I made the changes to #2054

DougBurke added a commit to DougBurke/sherpa that referenced this issue Jun 27, 2024
The issue at hand is that if you *change* the stat method of the
Fit structure then you will get a mis-match with the actual
fitted statistic, which remains using the _iterfit.stat method
(i.e. the original statistic).

We only have two test cases that expose this difference, so take
advantage of the new "write the fit results to StingIO" capability
and show that the stat value has changed (i.e. all but the last row
use the original statistic, in this case Chi2DataVar, so the stat
value is ~ 8500, and only the last row uses the Cash or CStat
value).

This is intended as a regression test.
DougBurke added a commit to DougBurke/sherpa that referenced this issue Jun 27, 2024
We can make sure that changing the Fit stat also changes the
associated _iterfit.stat field, which seems like it should be
the correct thing to do.

There are only two tests where this is an issue, and it's unclear
whether the changes are good, bad, or not significant, since

a) the tests appear to be regression tests
b) we don't know how the test data was created, so we don't know
   what the true values are

   Note that the parameter values do not appear to have changed
   "hugely", but I haven't looked into the results too deeply.
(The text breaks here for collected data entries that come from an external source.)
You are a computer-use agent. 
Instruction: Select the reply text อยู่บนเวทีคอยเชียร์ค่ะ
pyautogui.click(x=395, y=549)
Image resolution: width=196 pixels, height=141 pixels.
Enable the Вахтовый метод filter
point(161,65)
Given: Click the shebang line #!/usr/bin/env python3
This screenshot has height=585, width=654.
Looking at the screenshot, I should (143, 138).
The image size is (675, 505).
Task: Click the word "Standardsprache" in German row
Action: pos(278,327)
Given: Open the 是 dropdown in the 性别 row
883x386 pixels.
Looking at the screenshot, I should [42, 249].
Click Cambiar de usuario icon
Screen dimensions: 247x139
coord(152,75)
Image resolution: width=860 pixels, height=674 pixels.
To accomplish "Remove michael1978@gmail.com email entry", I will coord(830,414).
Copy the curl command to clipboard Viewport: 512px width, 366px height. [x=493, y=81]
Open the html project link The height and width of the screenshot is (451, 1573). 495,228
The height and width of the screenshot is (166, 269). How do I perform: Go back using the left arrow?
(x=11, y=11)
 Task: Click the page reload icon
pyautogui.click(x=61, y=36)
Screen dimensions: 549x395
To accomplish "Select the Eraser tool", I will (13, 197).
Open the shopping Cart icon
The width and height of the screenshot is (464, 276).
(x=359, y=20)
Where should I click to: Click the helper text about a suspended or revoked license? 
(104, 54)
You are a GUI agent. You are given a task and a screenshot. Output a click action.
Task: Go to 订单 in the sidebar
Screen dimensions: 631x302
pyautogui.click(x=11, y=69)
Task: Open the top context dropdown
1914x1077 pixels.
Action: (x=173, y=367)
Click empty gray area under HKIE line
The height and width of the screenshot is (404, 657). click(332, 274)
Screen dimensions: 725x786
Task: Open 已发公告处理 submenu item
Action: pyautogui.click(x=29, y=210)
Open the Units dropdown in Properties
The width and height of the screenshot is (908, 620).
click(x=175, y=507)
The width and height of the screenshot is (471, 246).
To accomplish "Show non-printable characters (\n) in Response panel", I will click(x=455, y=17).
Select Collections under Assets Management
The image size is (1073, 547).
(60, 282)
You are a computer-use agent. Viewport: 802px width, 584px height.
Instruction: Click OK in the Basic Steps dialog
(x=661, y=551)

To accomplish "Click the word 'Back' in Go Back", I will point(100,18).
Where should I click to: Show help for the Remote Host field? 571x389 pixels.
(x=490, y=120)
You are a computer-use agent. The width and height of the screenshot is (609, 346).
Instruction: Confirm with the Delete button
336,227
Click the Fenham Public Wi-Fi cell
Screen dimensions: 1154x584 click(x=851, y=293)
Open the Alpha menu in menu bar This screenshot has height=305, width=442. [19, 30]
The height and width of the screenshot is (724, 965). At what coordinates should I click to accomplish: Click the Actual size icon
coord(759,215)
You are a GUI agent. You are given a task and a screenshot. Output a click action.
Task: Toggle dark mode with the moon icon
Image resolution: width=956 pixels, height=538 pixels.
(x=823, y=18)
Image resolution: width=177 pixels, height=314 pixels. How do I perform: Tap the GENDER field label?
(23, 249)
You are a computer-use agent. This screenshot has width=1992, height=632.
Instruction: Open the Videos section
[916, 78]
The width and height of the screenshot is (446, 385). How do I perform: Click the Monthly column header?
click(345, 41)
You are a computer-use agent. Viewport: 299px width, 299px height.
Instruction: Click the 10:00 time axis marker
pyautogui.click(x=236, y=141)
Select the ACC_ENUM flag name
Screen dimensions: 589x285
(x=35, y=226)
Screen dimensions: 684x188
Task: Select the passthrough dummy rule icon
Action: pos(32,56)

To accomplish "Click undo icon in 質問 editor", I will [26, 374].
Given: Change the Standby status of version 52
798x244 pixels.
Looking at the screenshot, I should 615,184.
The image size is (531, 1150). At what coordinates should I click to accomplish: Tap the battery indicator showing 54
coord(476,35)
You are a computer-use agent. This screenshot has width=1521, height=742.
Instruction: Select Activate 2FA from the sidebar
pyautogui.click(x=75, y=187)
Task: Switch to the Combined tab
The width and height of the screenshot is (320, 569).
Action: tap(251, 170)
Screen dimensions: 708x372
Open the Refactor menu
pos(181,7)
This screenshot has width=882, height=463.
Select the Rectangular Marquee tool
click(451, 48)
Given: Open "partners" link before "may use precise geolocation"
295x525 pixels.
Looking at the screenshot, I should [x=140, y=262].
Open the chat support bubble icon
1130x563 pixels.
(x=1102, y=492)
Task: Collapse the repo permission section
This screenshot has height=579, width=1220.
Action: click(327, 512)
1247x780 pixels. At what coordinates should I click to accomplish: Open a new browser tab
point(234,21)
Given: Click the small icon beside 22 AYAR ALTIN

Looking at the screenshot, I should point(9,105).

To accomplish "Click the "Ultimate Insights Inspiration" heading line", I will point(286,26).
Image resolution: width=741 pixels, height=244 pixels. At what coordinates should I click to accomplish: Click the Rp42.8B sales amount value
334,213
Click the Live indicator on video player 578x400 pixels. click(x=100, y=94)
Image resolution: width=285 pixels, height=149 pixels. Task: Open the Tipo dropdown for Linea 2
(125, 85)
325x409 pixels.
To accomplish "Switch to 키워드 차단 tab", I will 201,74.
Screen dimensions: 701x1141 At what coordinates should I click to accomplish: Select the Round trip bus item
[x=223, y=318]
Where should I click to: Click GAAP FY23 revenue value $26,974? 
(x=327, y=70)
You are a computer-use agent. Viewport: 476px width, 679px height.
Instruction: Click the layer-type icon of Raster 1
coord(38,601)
The tests do show the change - in that the statistic value reported
in the "fit(outfile=...)" option now remains consistent (i.e.
matches the expected value, assuming our new interpretation of
the stat field of the Fit object is correct [which it should be,
I claim]).
DougBurke added a commit to DougBurke/sherpa that referenced this issue Jun 27, 2024
We can just call the callback routne after updating the model
values, rather than manually setting the thawed pars,
calculating the stat, and writing out the values to a file.
This is ony possible now that sherpa#2063 has been addressed.